Do ekipy Antalyasporu Lukas Podolski przychodzi z jasnym zadaniem. Doświadczony napastnik ma pomóc drużynie w utrzymaniu się w najwyższej klasie rozgrywkowej. Zespół zajmuje obecnie szesnaste miejsce w tabeli ze stratą jednego punktu do bezpiecznego miejsca. Bez wątpienia, problemem klubu jest formacja ofensywna. Do tej pory, Antalyaspor zgromadził na swoim koncie piętnaście bramek w osiemnastu meczach. Najlepszym strzelcem klubu był Serdar Ozkan, który niedawno opuścił szeregi ekipy. 33-latek zgromadził na swoim koncie trzy trafienia.

Wraz z Adisem Jahoviciem (innym, nowym nabytkiem), Lukas Podolski ma zapewnić drużynie pewną liczbę goli.
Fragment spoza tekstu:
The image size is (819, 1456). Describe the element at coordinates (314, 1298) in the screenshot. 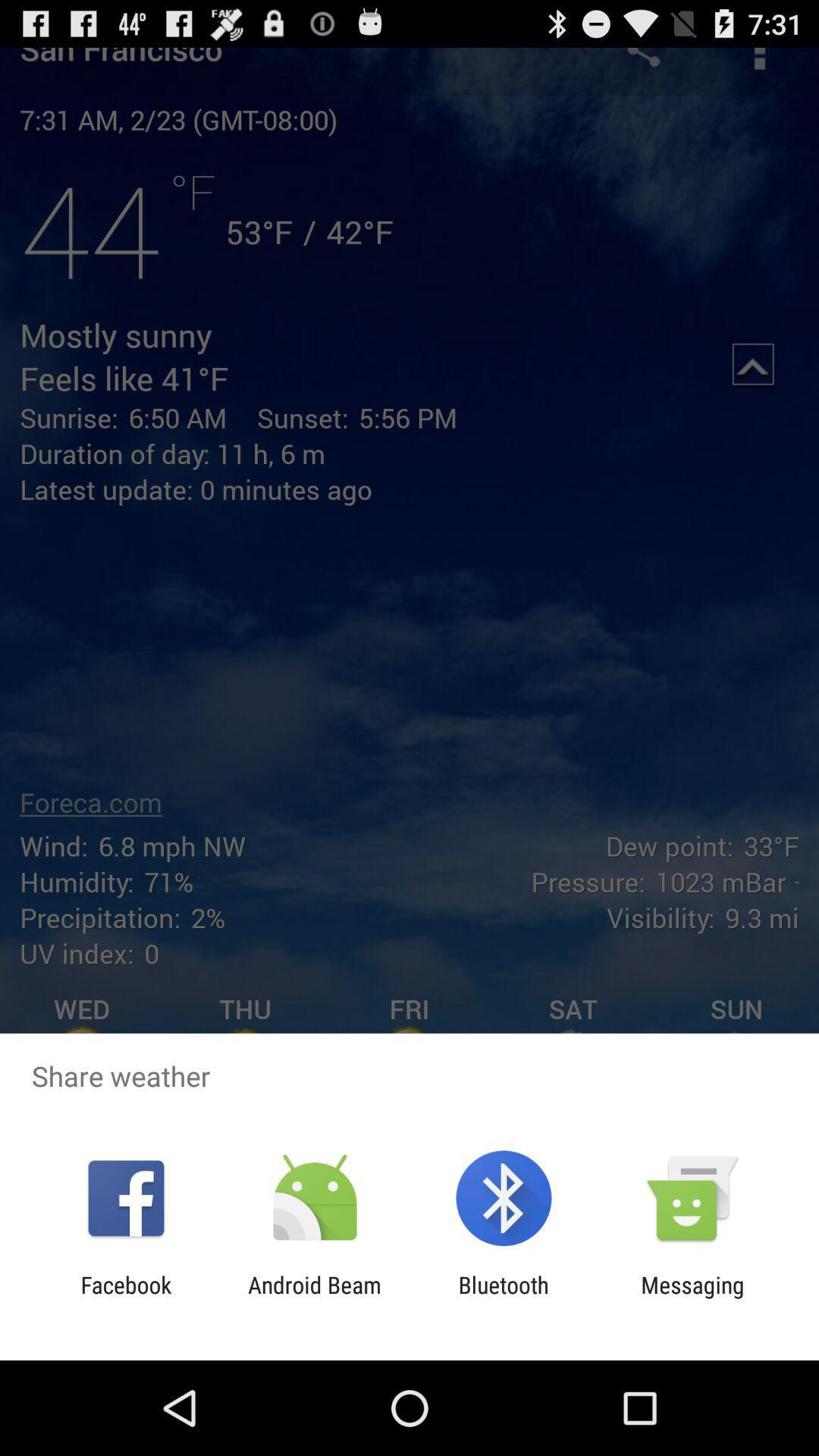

W rozmowie z Piotrem Koźmińskim dla „Super Expressu”, Podolski wytłumaczył, dlaczego wybrał akurat ten turecki zespół – Bo zaoferował najlepszy pakiet. Ich działaczom bardzo na mnie zależało. Przylecieli do Japonii, przylecieli do Kolonii. OK, w lidze nie stoją najlepiej, ale mają nowy stadion, dobre centrum treningowe, nowego prezesa, zrobili kilka ciekawych transferów. Ja lubię wyzwania, walkę, lubię się o coś bić. Dlatego tu jestem, żeby ich podźwignąć. Generalnie mam wielu znajomych Turków, znam ten kraj, bo już tu grałem, w Galatasaray. Antalya to bardzo fajne miasto. Tych plusów było wiele.

Podolski zdradził także, iż miał na stole pięć ofert, w tym propozycje z Flamengo, meksykańskiego klubu oraz zespołu MLS. Nie zabrakło również zapytania o Górnik. Lukas oznajmił, że pojawiły się temat przeprowadzki do ekstraklasy – Rozmawialiśmy, to znaczy było kilka rozmów przez telefon. Ja sobie drogi do Górnika nie zamykam. Nie prowadziłem żadnych gierek z działaczami z Zabrza, z Arturem Płatkiem, bo to z nim najczęściej rozmawiałem. Mówiłem uczciwie, że się zastanawiam nad grą w Górniku, ale podkreślałem, że mam też inne oferty, że wybiorę to, co w danym momencie będzie najlepsze dla mojej rodziny.